- Exercise directions
Please write out exactly the lines from the one with "You are a computer-use" through the end of the data below, both ends included, and omit any pictures.

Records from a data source

↓↓↓

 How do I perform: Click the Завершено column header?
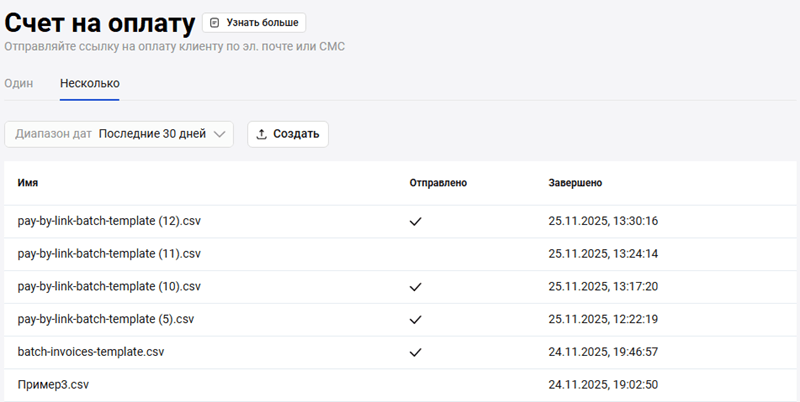point(574,183)
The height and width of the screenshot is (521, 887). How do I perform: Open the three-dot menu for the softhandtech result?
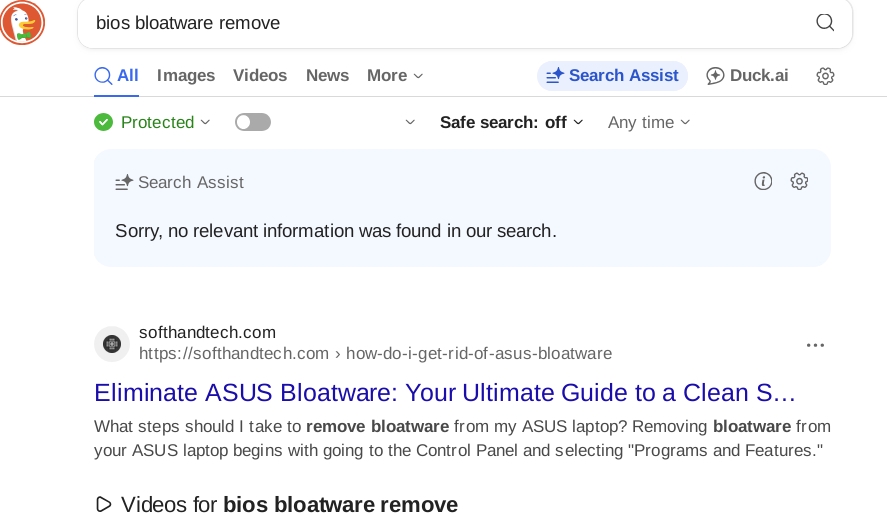815,345
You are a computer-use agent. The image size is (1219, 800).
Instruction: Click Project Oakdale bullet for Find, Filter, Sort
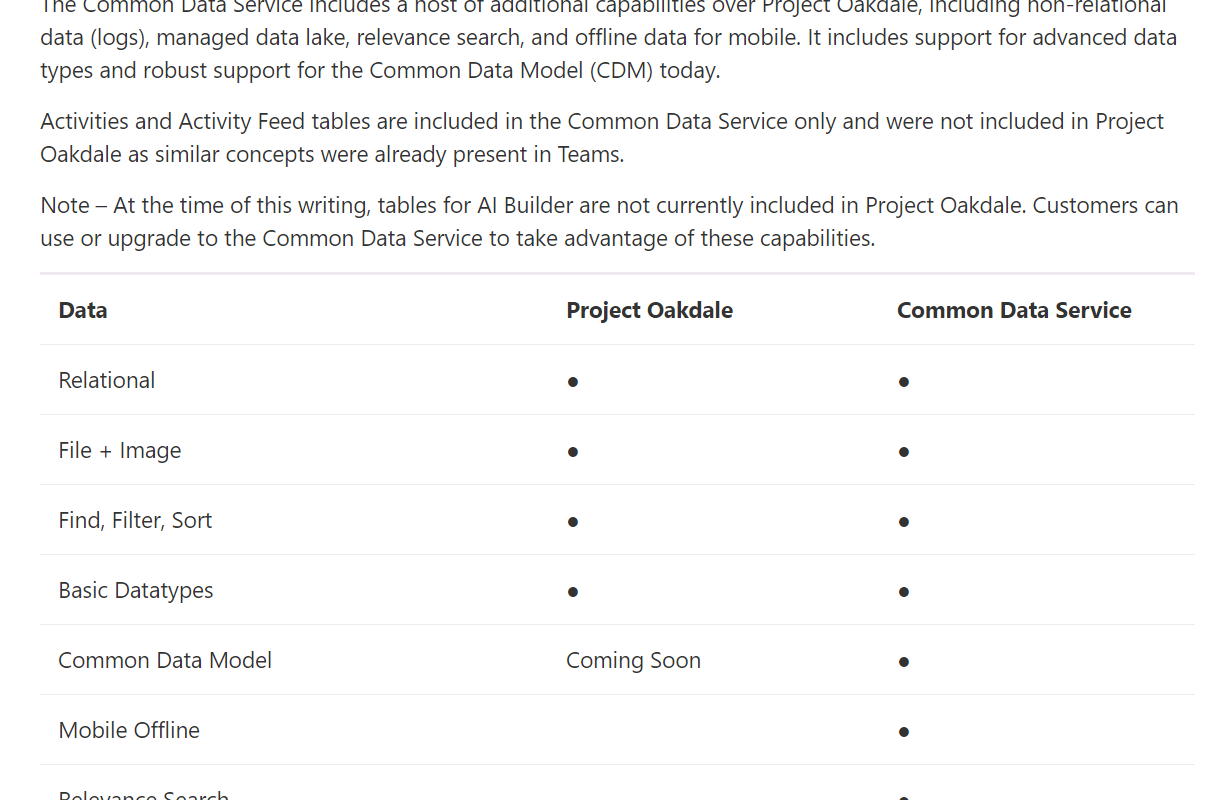pyautogui.click(x=573, y=522)
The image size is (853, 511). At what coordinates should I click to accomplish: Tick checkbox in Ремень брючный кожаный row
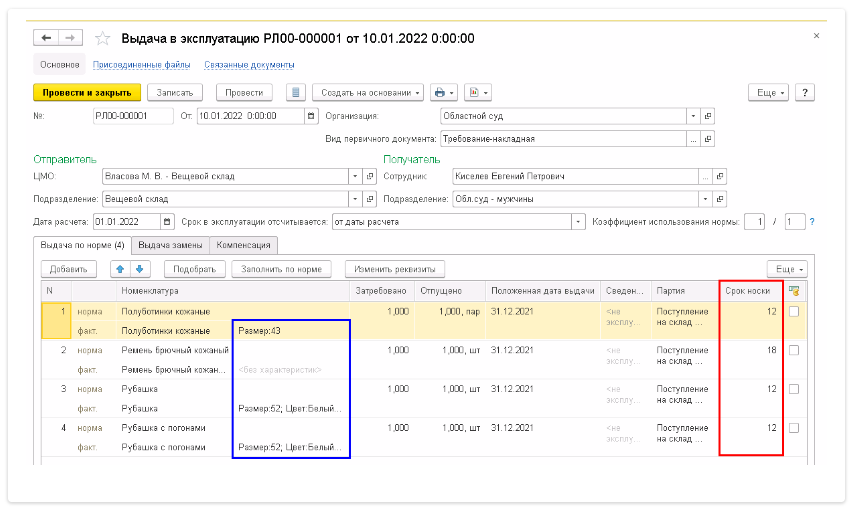point(794,351)
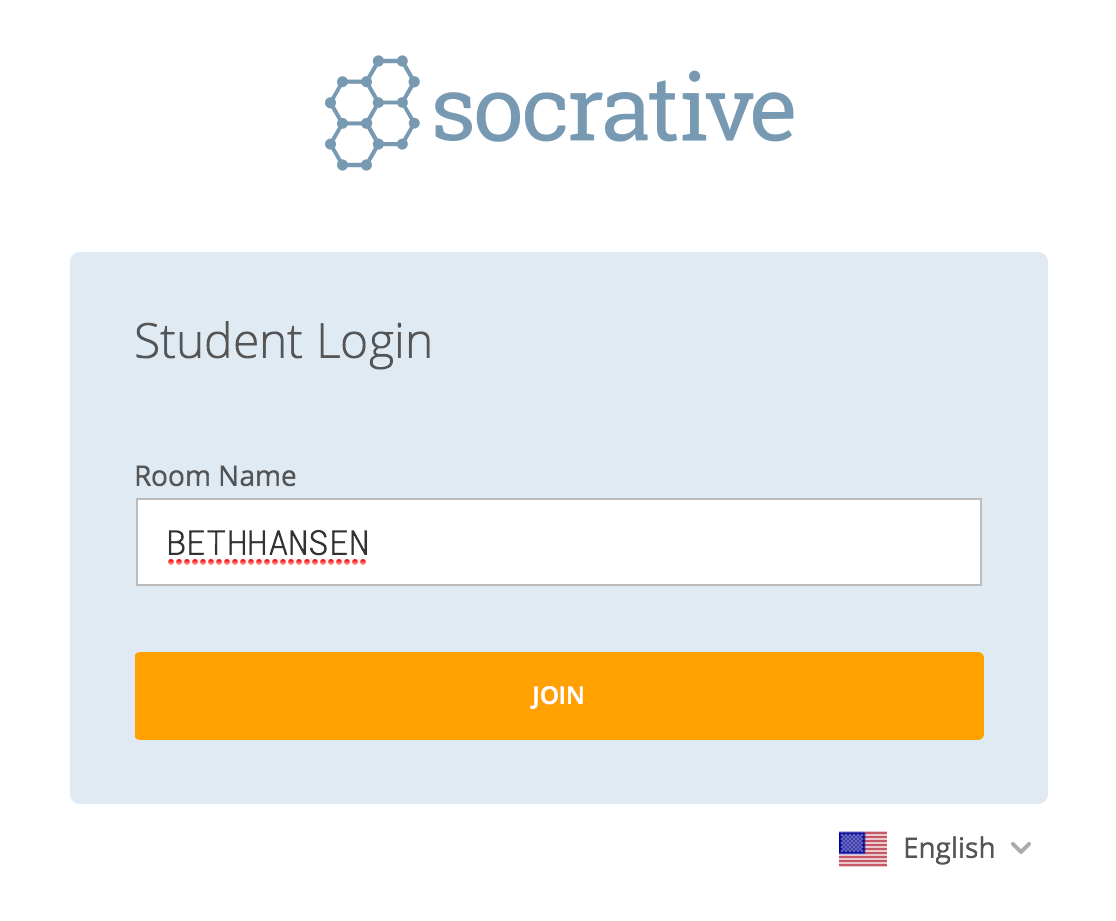
Task: Click the word Room in the label
Action: (x=172, y=475)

↑↑↑

- Answer to this task
You are a computer-use agent. The image size is (1219, 800).
Instruction: Click Project Oakdale bullet for Find, Filter, Sort
pyautogui.click(x=573, y=522)
The image size is (853, 511). At what coordinates should I click to accomplish: Tick checkbox in Ремень брючный кожаный row
point(794,351)
Task: Click the word Room in the label
Action: (x=172, y=475)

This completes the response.